+++ Text segment
[Zope3-dev] Synching objects with underlying datastore

Kapil Thangavelu hazmat at objectrealms.net
Sat Aug 21 10:20:05 EDT 2004


On Aug 21, 2004, at 10:10 AM, Garrett Smith wrote:

> Kapil Thangavelu wrote:
>> On Aug 20, 2004, at 8:45 AM, Garrett Smith wrote:
>>> I know when the RDB changes at the (Zope) application level. I can
>>> even get a list of objects that are effected by the RDB change. I
>>> want to avoid, however, synching all objects, since only a subset
>>> are actually cached (in memory). I.e. I don't want to cause an
>>> object to be loaded (__setstate__ called) if I don't have to.
>>>
>> its not clear at what level your gluing together these rdb attributes
>> with zodb persistent objects, ie if their stored in volatiles, or are
>> persisted along with the rest of the object, or how  object attributes
>> map onto rdb values, nor what application level infrastructure you
>> have available, or even what rdbms is being used. say for a simple
>> example, that these attributes are persisted along with the rest of
>> the object and that there is a 1-1 object to row ratio with the row
>> providing the rdb object attributes, and your using postgres. then if
>> you had some sort of 'object hub' which allowed resolution of zodb
>> objects based on their  row peer primary key, you could have an
>> daemon listening to postgres async notifications, possibly batching
>> them (depending on application sync requirements), and then sending
>> invalidation messages to an application method in zope (via xmlrpc or
>> some rest method) in the form of a set of rdb primary keys which the
>> application method in turn uses to resolve the zodb objects, and
>> update their attribute values.
++++++
* _Tasks_
1) Quote the mailing list post word for word, starting with "Kapil Thangavelu hazmat" and going on through "don't have to.".
2) Summarize the mailing list post in two sentences.
The rows that come after this point have no connection to the mailing list post.
+++ Dataset rows
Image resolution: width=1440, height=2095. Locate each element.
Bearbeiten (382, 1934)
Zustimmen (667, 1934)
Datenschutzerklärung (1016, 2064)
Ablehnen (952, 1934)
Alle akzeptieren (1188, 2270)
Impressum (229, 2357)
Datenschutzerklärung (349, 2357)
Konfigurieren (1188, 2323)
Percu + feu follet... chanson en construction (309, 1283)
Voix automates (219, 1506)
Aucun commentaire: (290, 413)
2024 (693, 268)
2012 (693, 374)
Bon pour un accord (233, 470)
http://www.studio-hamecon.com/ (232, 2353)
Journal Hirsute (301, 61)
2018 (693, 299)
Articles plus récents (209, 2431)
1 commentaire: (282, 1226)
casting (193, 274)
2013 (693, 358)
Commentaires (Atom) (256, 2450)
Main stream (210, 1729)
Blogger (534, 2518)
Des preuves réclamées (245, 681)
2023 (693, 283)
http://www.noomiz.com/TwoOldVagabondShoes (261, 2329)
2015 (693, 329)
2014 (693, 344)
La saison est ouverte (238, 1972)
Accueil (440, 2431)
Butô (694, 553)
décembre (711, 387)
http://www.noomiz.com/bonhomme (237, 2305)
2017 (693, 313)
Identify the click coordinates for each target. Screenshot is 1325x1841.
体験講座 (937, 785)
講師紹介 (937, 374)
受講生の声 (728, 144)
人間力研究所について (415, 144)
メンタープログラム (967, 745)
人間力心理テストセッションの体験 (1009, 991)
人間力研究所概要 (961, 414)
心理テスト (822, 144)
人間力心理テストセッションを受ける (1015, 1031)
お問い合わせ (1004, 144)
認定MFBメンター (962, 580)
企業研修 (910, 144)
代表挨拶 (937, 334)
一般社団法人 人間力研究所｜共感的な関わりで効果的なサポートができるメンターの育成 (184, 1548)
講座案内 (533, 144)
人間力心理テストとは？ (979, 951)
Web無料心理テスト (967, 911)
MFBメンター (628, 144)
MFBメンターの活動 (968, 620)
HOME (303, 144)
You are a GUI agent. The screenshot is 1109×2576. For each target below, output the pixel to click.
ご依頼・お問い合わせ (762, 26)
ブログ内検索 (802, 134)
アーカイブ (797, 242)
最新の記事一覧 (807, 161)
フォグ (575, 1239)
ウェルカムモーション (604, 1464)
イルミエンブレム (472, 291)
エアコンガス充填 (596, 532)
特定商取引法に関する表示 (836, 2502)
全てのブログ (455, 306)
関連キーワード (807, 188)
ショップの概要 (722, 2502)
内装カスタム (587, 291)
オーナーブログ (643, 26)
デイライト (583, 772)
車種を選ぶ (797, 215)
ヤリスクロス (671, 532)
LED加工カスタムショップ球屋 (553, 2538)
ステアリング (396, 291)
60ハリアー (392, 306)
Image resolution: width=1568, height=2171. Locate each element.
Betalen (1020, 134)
++++++
* _Expected results_
1)
Kapil Thangavelu hazmat at objectrealms.net
Sat Aug 21 10:20:05 EDT 2004


On Aug 21, 2004, at 10:10 AM, Garrett Smith wrote:

> Kapil Thangavelu wrote:
>> On Aug 20, 2004, at 8:45 AM, Garrett Smith wrote:
>>> I know when the RDB changes at the (Zope) application level. I can
>>> even get a list of objects that are effected by the RDB change. I
>>> want to avoid, however, synching all objects, since only a subset
>>> are actually cached (in memory). I.e. I don't want to cause an
>>> object to be loaded (__setstate__ called) if I don't have to.

2) Garrett Smith can tell when the RDB changes at the Zope application level and can list the affected objects, but wants to avoid synching all of them, since only a subset is cached in memory and loading objects unnecessarily is undesirable. Kapil Thangavelu notes that the setup is unclear and sketches an example: with attributes persisted along with each object, a 1-1 object-to-row ratio, and Postgres, a daemon could listen to Postgres async notifications, possibly batch them, and send sets of rdb primary keys to a Zope application method, which uses an "object hub" to resolve the zodb objects and update their attribute values.